Activity A - List every company named in the news article on Masimo and Google below, giving each name once.
Activity B - From the news article on Masimo and Google below, extract the passage starting with "And in other" and going on through "27% of millennials.".

----- Excerpted passage -----

After tangling in court with Apple over smartwatch features, medical technology company Masimo is teaming with Google.
The company announced in a news release Saturday (Sept. 14) that it was working with Google to develop a new reference platform for original equipment manufacturers (OEMs) building the tech giant’s Wear OS smartwatches.
The platform, the company said, will allow OEMs to more efficiently bring Wear watches to market, incorporating Masimo’s biosensing technologies and standardizing smartwatch devices. The platform is designed to support the Wear OS ecosystem, the company added, which includes health and wellness tracking tools.
“Building quality smartwatches with premium features that users have come to expect can be time consuming and costly,” said Bjorn Kilburn, general manager of Wear OS for Google.
“With Masimo’s reference platform, smartwatch makers are able to benefit from state-of-the-art biosensing technology and quickly bring their Wear OS devices to market, at scale.”
According to the release, OEMs who adopt the new Masimo platform, which is expected to be compatible with Google apps and services designed for the Wear OS platform, “will continue to design and produce their new smartwatches’ physical exteriors and have creative control over the appearance of the user interface.”
Masimo had sued Apple in 2020, claiming the company had stolen trade secrets related to its health monitoring technology. Last October, the U.S. International Trade Commission (ITC) ruled that Apple’s watch violates Masimo’s patent, setting up a potential ban on the device.
Earlier this year, Apple removed a blood oxygen feature from two of its Apple Watch versions, allowing sales in the U.S. to proceed.
And in other news from the intersection of wearable devices and health, Google last month teamed with Peloton on a multi-year, multi-country collaboration to promote their fitness-oriented offerings to each other’s customers.
The convergence of technology and fitness, illustrated by the rise of wearable devices that aggregate a range of fitness data sources, has become a trend in the post-COVID landscape, PYMNTS reported in May.
Younger consumers are particularly likely to adopt healthcare-related wearables, according to the March 2023 edition of PYMNTS Intelligence’s “The ConnectedEconomy™ Monthly Report: The Evolving Digital Daily.”
That report found that 30% of Gen Z respondents use wearable technology that gathers health information on a daily basis, along with 27% of millennials.

----- Entries shown -----

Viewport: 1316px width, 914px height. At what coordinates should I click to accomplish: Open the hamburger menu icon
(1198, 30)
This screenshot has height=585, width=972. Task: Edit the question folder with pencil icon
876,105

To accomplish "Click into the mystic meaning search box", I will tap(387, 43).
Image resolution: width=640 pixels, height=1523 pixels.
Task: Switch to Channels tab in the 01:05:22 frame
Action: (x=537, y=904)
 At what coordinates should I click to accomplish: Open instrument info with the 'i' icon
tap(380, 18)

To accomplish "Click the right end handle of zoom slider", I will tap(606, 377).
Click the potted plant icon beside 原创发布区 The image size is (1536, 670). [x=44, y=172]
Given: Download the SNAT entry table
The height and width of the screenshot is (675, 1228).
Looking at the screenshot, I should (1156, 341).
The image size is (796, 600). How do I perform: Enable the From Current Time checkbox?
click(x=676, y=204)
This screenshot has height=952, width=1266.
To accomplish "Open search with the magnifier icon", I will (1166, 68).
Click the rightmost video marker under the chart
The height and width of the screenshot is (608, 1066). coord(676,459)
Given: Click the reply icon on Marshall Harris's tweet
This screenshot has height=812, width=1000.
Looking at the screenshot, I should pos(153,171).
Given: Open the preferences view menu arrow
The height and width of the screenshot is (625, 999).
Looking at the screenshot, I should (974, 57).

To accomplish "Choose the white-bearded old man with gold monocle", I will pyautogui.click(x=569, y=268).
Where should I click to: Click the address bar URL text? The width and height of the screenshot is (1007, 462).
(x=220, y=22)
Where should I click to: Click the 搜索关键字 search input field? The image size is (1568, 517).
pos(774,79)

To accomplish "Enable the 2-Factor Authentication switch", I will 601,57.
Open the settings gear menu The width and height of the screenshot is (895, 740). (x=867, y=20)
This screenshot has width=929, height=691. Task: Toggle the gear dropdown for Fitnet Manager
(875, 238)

-----

Response A - Masimo, Google, Apple, Peloton, PYMNTS

Response B -
And in other news from the intersection of wearable devices and health, Google last month teamed with Peloton on a multi-year, multi-country collaboration to promote their fitness-oriented offerings to each other’s customers.
The convergence of technology and fitness, illustrated by the rise of wearable devices that aggregate a range of fitness data sources, has become a trend in the post-COVID landscape, PYMNTS reported in May.
Younger consumers are particularly likely to adopt healthcare-related wearables, according to the March 2023 edition of PYMNTS Intelligence’s “The ConnectedEconomy™ Monthly Report: The Evolving Digital Daily.”
That report found that 30% of Gen Z respondents use wearable technology that gathers health information on a daily basis, along with 27% of millennials.